[PATCH] sched: integrate cpu hotplug and sched domains

Register a cpu hotplug notifier which reinitializes the scheduler domains hierarchy. The notifier temporarily attaches all running cpus to a "dummy" domain (like we currently do during boot) to avoid balancing. It then calls arch_init_sched_domains which rebuilds the "real" domains and reattaches the cpus to them. Also change __init attributes to __devinit where necessary. Signed-off-by: Nathan Lynch <nathanl@austin.ibm.com> Alterations from Nick Piggin: * Detach all domains in CPU_UP|DOWN_PREPARE notifiers. Reinitialise and reattach in CPU_ONLINE|DEAD|UP_CANCELED. This ensures the domains as seen from the scheduler won't become out of synch with the cpu_online_map. * This allows us to remove runtime cpu_online verifications. Do that. * Dummy domains are __devinitdata. * Remove the hackery in arch_init_sched_domains to work around the fact that the domains used to work with cpu_possible maps, but node_to_cpumask returned a cpu_online map. Signed-off-by: Nick Piggin <nickpiggin@yahoo.com.au> Signed-off-by: Ingo Molnar <mingo@elte.hu> Signed-off-by: Andrew Morton <akpm@osdl.org> Signed-off-by: Linus Torvalds <torvalds@osdl.org>
author: Nick Piggin <nickpiggin@yahoo.com.au> 2004-10-18 09:08:46 -0700
committer: Linus Torvalds <torvalds@ppc970.osdl.org> 2004-10-18 09:08:46 -0700
commit: 5927637cb22349ee77bc4a718e894bdfe22a7420 (patch)

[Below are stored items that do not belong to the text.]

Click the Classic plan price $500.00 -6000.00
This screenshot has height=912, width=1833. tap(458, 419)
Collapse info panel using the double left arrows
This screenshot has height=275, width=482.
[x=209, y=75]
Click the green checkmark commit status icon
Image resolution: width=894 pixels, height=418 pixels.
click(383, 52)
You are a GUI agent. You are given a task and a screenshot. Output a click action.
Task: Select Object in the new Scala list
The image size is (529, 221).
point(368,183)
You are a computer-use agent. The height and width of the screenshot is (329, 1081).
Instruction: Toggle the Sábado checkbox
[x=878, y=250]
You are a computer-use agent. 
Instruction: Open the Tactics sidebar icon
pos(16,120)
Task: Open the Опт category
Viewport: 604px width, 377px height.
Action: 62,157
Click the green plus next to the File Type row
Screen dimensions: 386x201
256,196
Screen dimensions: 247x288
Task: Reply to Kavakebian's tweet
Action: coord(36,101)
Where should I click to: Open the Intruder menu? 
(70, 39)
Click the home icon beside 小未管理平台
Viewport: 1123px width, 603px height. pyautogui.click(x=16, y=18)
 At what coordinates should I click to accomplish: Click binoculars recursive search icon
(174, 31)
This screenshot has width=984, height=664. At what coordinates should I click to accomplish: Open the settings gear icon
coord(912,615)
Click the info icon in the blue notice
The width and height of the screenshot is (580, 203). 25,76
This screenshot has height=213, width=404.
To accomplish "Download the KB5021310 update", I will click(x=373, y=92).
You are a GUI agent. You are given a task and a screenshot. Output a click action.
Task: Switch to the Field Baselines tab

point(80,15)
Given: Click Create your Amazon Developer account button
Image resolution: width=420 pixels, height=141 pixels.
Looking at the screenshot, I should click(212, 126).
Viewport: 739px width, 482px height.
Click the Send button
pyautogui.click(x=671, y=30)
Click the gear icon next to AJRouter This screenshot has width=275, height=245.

tree: 81a1e95a311f45b01fa21148d611f31b06afb45b
parent: d13d28de21d913aacd3c91e76e307fa2eb7835d8 (diff)
1 files changed, 104 insertions, 71 deletions
diff --git a/kernel/sched.c b/kernel/sched.c
index 089394b00552..aa0fdc14b3d4 100644
--- a/kernel/sched.c
+++ b/kernel/sched.c
@@ -1087,8 +1087,7 @@ static int wake_idle(int cpu, task_t *p)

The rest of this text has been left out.